Arteriovenöse Fisteln
Spielen bei Intensivpatienten normalerweise keine Rolle! Bei chronischer Dialysepflicht wird vorzugsweise eine sog. Brescia-Cimino-Fistel zwischen V. cephalica am Unterarm und A. radialis am nicht dominanten Arm angelegt.
Shaldon-Katheter
Ein- oder doppellumige Shaldon-Katheter (Erstbeschreiber Stanley Shaldon) in den Größen 6–13 F (bei Erwachsenen z. B. 8-F-Single-Lumen, 11–13 F bei Doppel-/Triplelumenkatheter) stehen zur Verfügung. Der Shaldon-Katheter wird mittels Seldinger-Technik in großlumige Venen, bevorzugt die V. jugularis interna (Katheterlänge 15–17 cm bei rechter/19–20 cm bei linker V. jugularis interna), eingebracht.

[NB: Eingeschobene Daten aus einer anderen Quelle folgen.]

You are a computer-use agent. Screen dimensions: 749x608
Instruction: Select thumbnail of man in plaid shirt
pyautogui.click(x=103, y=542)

Wichtige Grundsätze für die Verwendung von Dialysekathetern auf der Intensivstation
-
Das Infektionsrisiko ist für ZVK und Dialysekatheter in der V. femoralis am höchsten, deshalb möglichst die V. jugularis interna verwenden. Großlumige Dialysekatheter in der V. subclavia wegen hohen Risikos venöser Stenosen vermeiden, damit eine spätere
Shuntanlage am Arm der betroffenen Seite nicht unmöglich wird.
-
In Ausnahmefällen kann die V. subclavia verwendet werden. Manche Autoren argumentieren, dass 1. die Mortalität sehr hoch sei und 2. die Mehrzahl der mit Akutdialyse auf der Intensivstation behandelten Patienten ohnehin nicht dialysepflichtig bleibt, somit das Risiko der Verwendung der V. subclavia akzeptabel sei.
-
Getunnelte permanente Katheter („Demers-Katheter“) haben ein erheblich niedrigeres Infektrisiko als nicht getunnelte Katheter. Sie werden insbesondere bei Patienten mit absehbar langer Dialysedauer verwendet.
-
Die auf der Intensivstation üblichen Standards bei Katheter anlage und -pflege haben eine deutliche Abnahme der Infektrate ermöglicht.
-
Bei Nichtgebrauch müssen Dialysekatheter blockiert werden; bisher üblicherweise mit Heparinlösungen. Spezielle Blocklösungen wie Citratlösungen, Mischungen aus Taurolidin und Citrat oder antibiotikahaltige Lösungen weisen eine niedrigere Infektionsrate auf. Die besten Daten gibt es bisher für eine 30 %ige Citratlösung (Weijmer et al.
2005).
-
Eine prophylaktische Erneuerung/Wechsel von Shaldon-Kathetern bei fehlenden Infektzeichen ist nicht indiziert.
Peritonealdialysekatheter
Akutanlage eines PD-Katheters. Die PD ist in erfahrenen Zentren, besonders zur Behandlung von Kindern, ein alternatives Intensivdialyseverfahren.